Where Is Semantic Search?

booleanstrings Boolean

semantic

I was preparing a “Boolean for everyone” presentation and went over general concepts of searching in databases and search engines. This made me thinking – why is it that the strongest semantic search we are seeing is in Google (where it’s very hard to implement because of the volume of data and diversity of web pages) and not in databases (where the data is structured, and its size is so much smaller)? The most “advanced” interpretation databases do, is convert VP to “vice president”; none I know of would search for ‘software developer’ if we ask to search for ‘software engineer.’

Let’s take a look at a simple search for a professional. I will try to find Software Engineers who write in LISP. This language is pretty obscure and has its fans (with some of whom I had good luck to work in my previous career). People who write in JavaScript and took LISP in college are not the ones I want to find.

Searching semantically would mean that the system understands the searcher’s intent. Let’s compare a search on LinkedIn and X-Ray LinkedIn on Google.

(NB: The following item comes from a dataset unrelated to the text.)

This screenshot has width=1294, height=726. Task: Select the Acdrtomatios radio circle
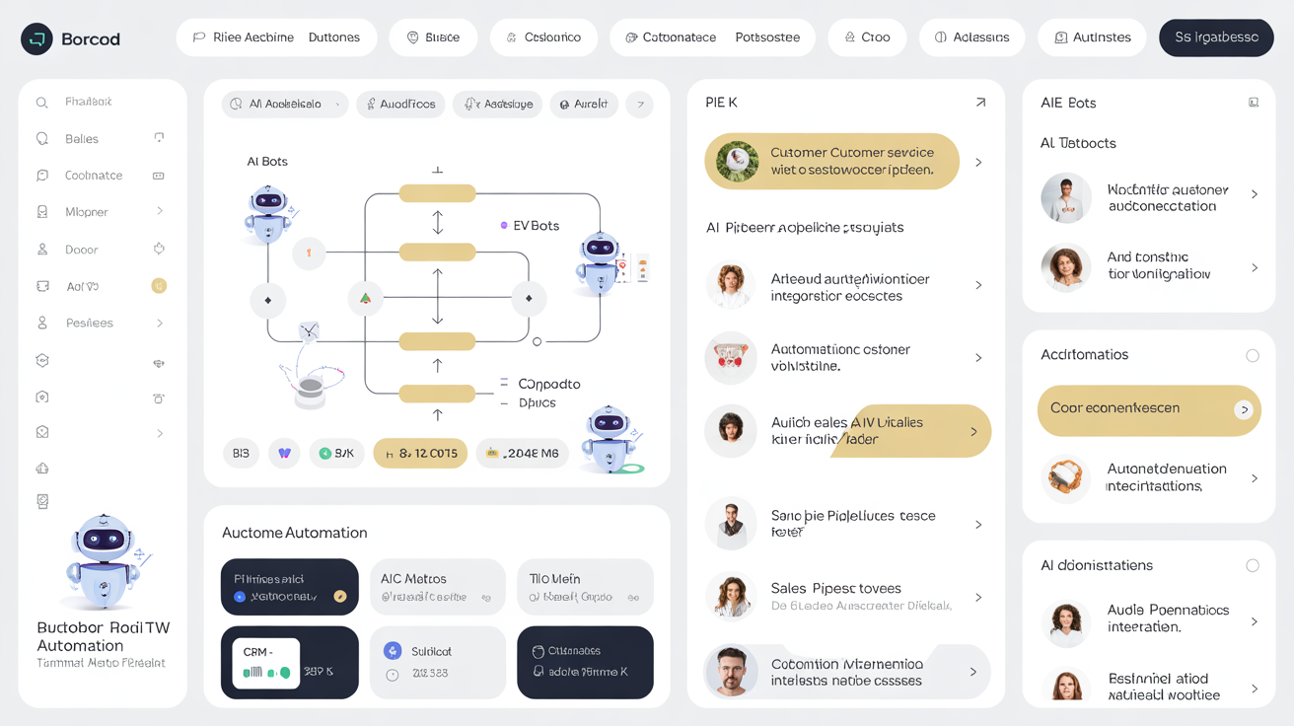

(LinkedIn) Current title=software engineer; keywords=lisp

The top result (for me) is a profile that says: “Over 5+ experience in the areas of Software Development, Design & Analysis of GIS Applications and Customization of CAD applications using C#, VB.Net , ASP.NET, VB6, Visual Lisp, VBA, Object ARX .Net & C++ and Arc Objects.”

It’s the wrong result for many reasons. “Visual Lisp” is not LISP at all in the sense I had meant; it’s a variation of LISP used in AutoCAD, to “program” geometry (forms and shapes of objects to make). The person uses a ton of other programming languages. And, the job title “Software Engineer” is “present” only because he forgot to put the end date on the last job; he currently is a “GIS Analyst.”

The second result is a “shallow” profile that has LISP among the skills; however, the person lists a certification for “Java SE 6” and did mobile development until recently – this was likely not done in LISP. (A quick search shows she’s the only one at her company with LISP on the profile.) Wrong result.

Let’s switch to Google. X-Raying is tricky. We have less control over results since we can only use keywords; unlike LinkedIn or another database that has fields such as “job title”, Google deals with “just” pages.

(Google)site:linkedin.com/in software engineer lisp

The first profile belongs to a person who calls himself a “Code Gardener.” His profile not only has LISP, but also lists LISP “dialects” – it says: “Development in Common Lisp, Clojure, LFE (Lisp Flavoured Erlang), Scheme, and Shen.”  Very relevant!

The second result is all right; it also lists LISP and its dialects.

The third result is a profile of a big-time LISP fan and expert. He wrote in LISP at every one of his jobs and even “developed Lisp Machines.” Very relevant.

Further Google results also start showing synonyms found instead of the entered keywords, for example, it finds “software developer” (a synonym for “software engineer”).

How come databases (LinkedIn, many resume job boards, and people aggregators, as some examples) don’t automatically offer results that reflect some query understanding? (To be fair, Monster.com has implemented some semantic search features; it has been a while since I tried that search.) “Understanding” queries – at least simple ones – should be doable, especially by systems like LinkedIn, that have tons of data, from which the system can “learn”. They have long lists of similar job titles, related skills, etc., plus they get data on search results relevance from tracking users’ behavior. I am not suggesting that a database would auto-transform an entered query to a very long Boolean OR string – but rather, just show me what I might like to see as results.

Slightly semantic search interpretation in a database search is also not as hard to implement as matching profiles to job descriptions (which many claim to do and nobody does well – understandably since it is very hard.)

I guess it’s a question to the tool developers (those who’d read the blog post). Let’s see what they have to say.